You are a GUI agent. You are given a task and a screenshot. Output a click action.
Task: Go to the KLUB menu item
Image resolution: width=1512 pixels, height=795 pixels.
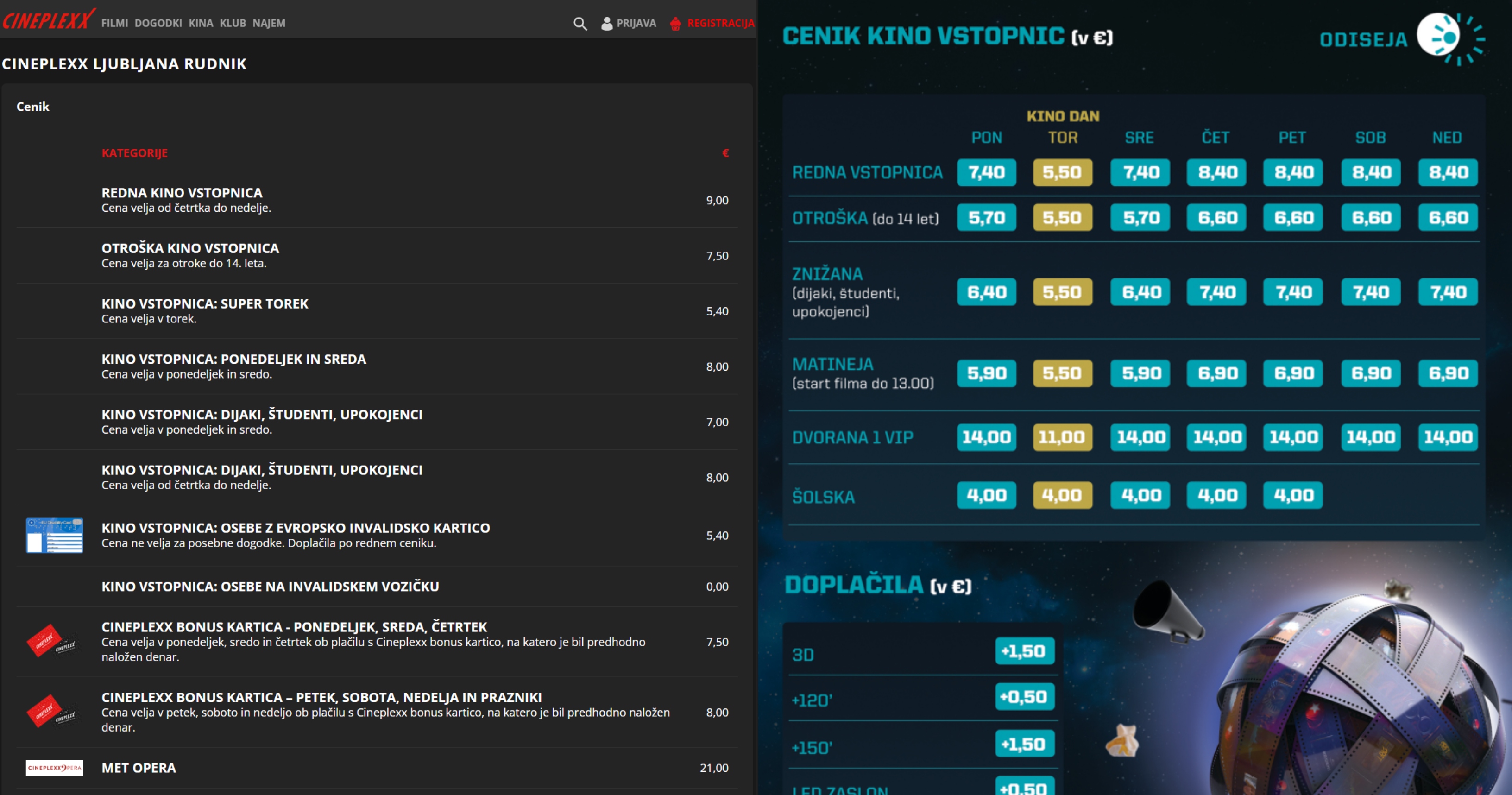[233, 24]
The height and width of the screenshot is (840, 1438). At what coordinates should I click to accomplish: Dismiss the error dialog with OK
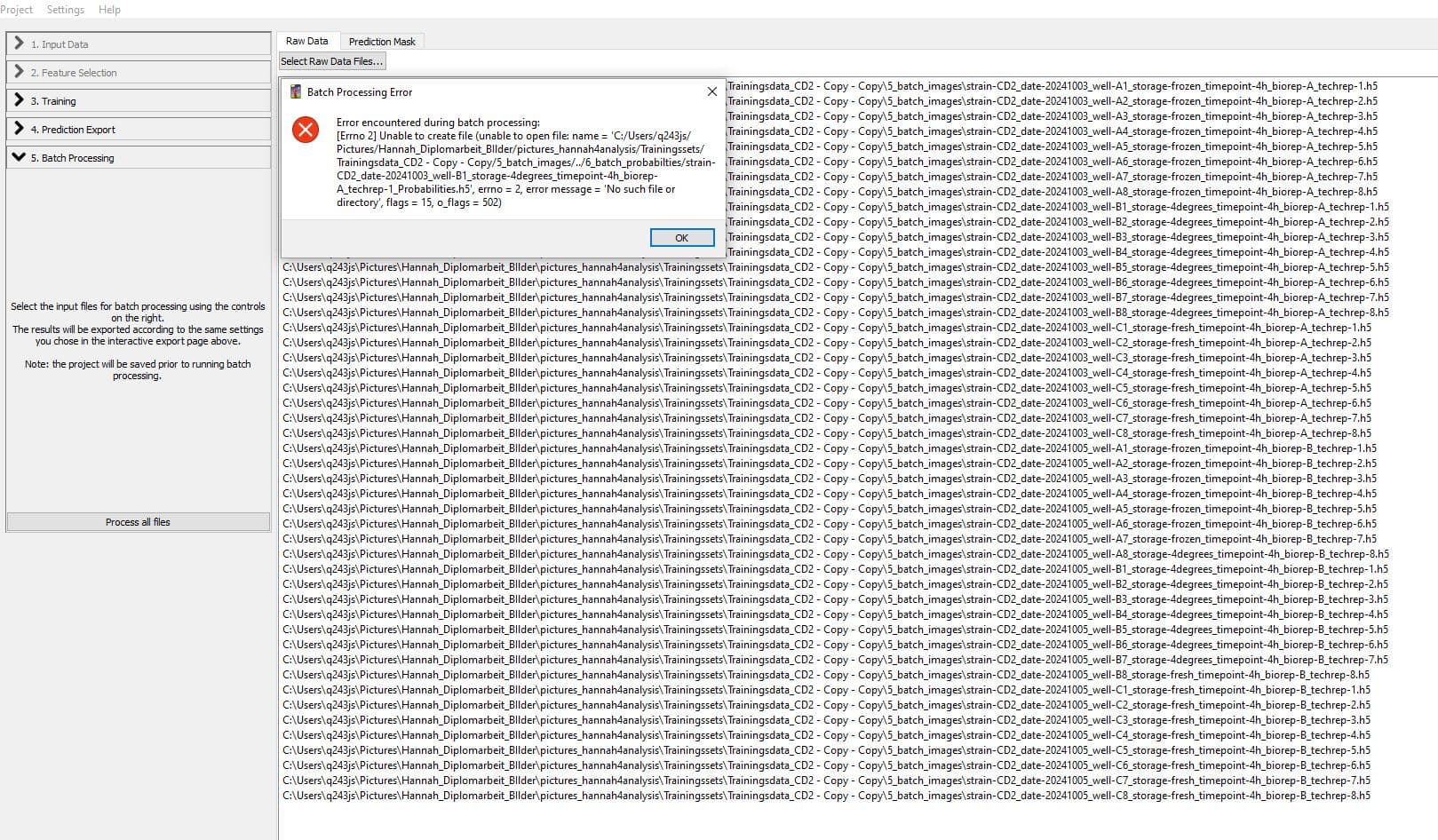pos(681,237)
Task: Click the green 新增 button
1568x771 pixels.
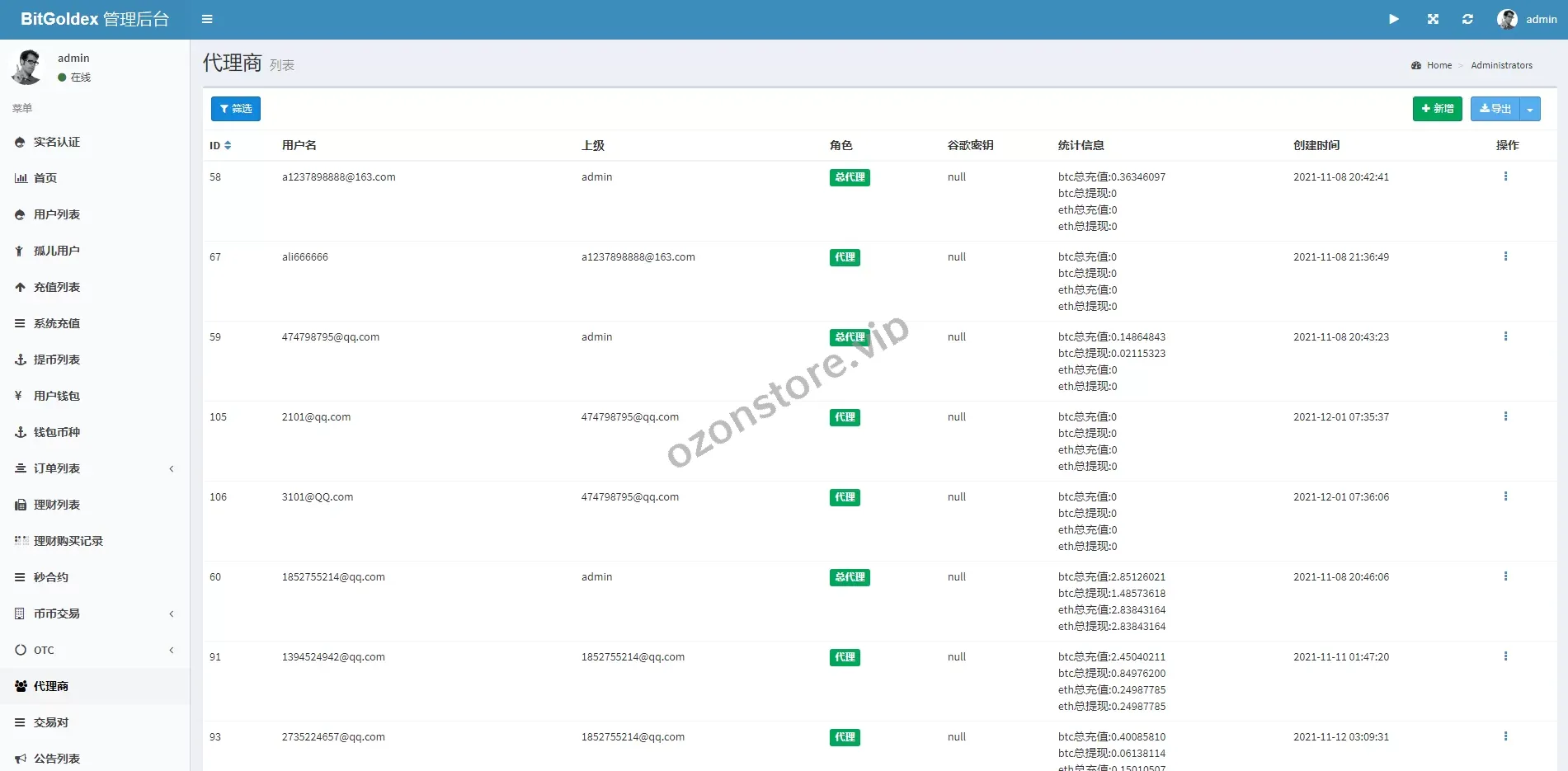Action: click(1437, 108)
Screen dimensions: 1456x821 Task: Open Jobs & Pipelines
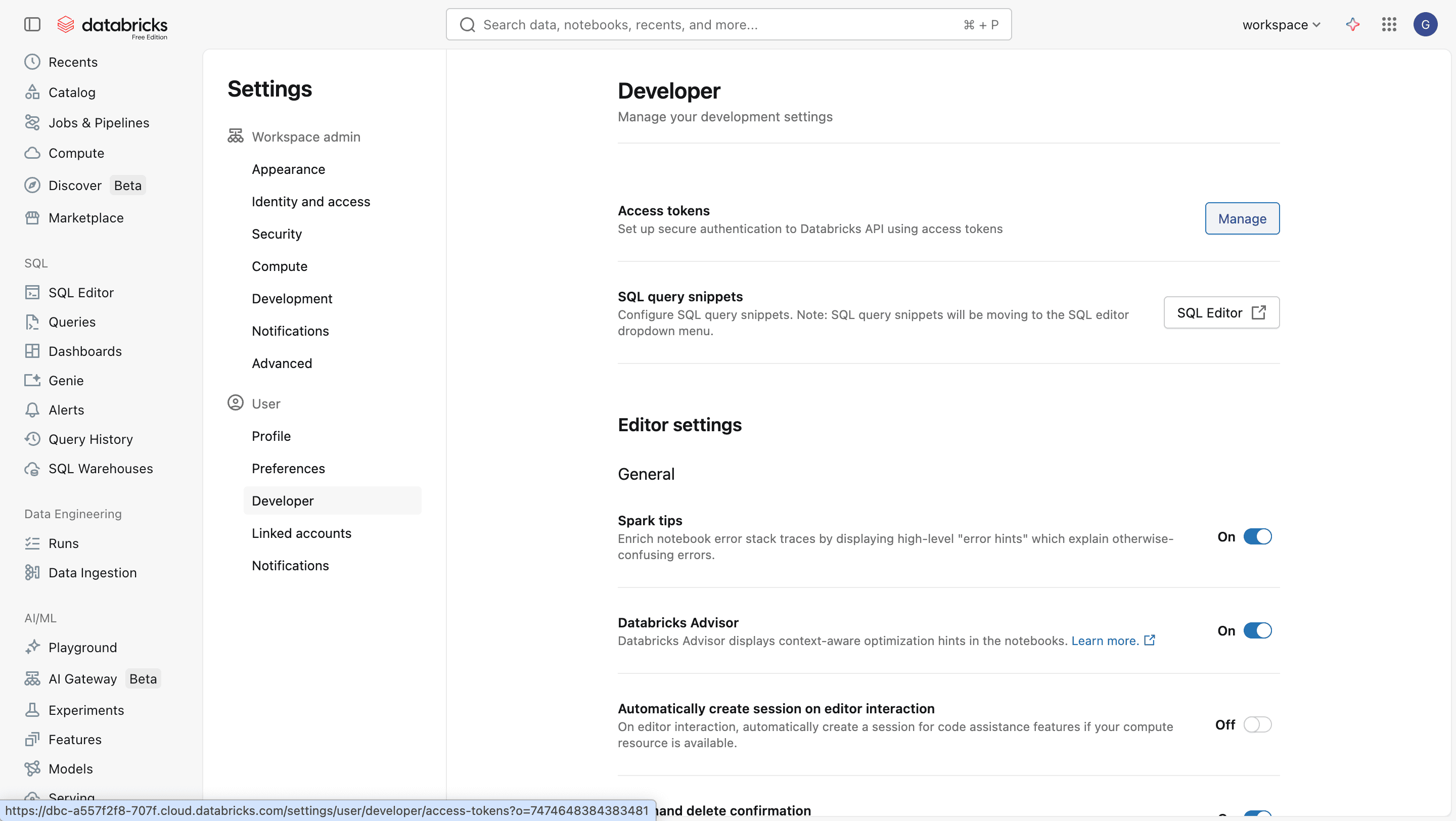99,122
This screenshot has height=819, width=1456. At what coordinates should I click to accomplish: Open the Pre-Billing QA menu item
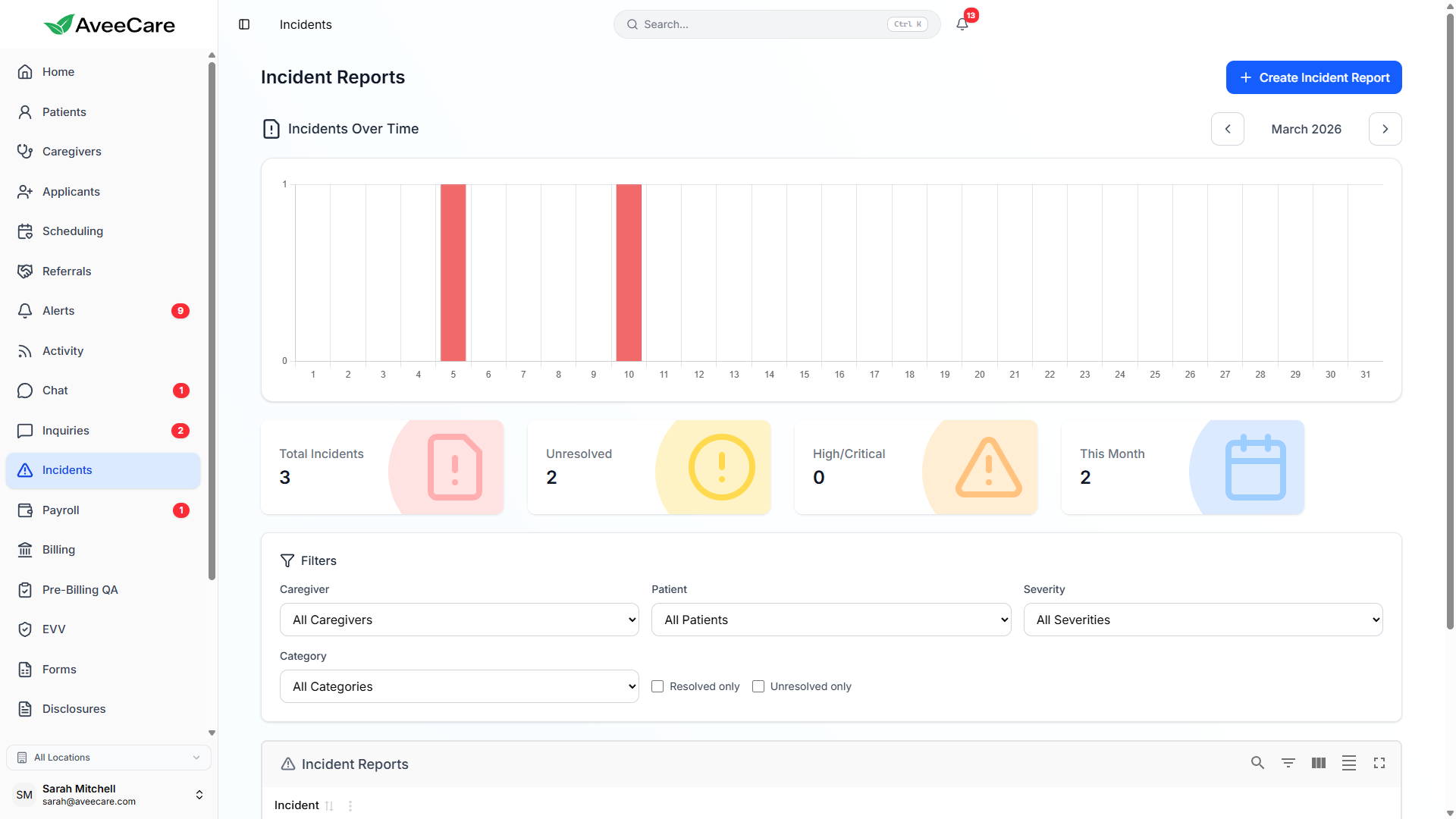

----------------

TASK DIRECTIONS:
The needed output is the lines from the one with "Task: Click the green 新增 button" through the end of the listing, written out exactly, both ends included, pictures excluded.

RESPONSE BOX:
Task: Click the green 新增 button
1568x771 pixels.
Action: click(1437, 108)
Screen dimensions: 1456x821 Task: Open Jobs & Pipelines
99,122
This screenshot has height=819, width=1456. At what coordinates should I click to accomplish: Open the Pre-Billing QA menu item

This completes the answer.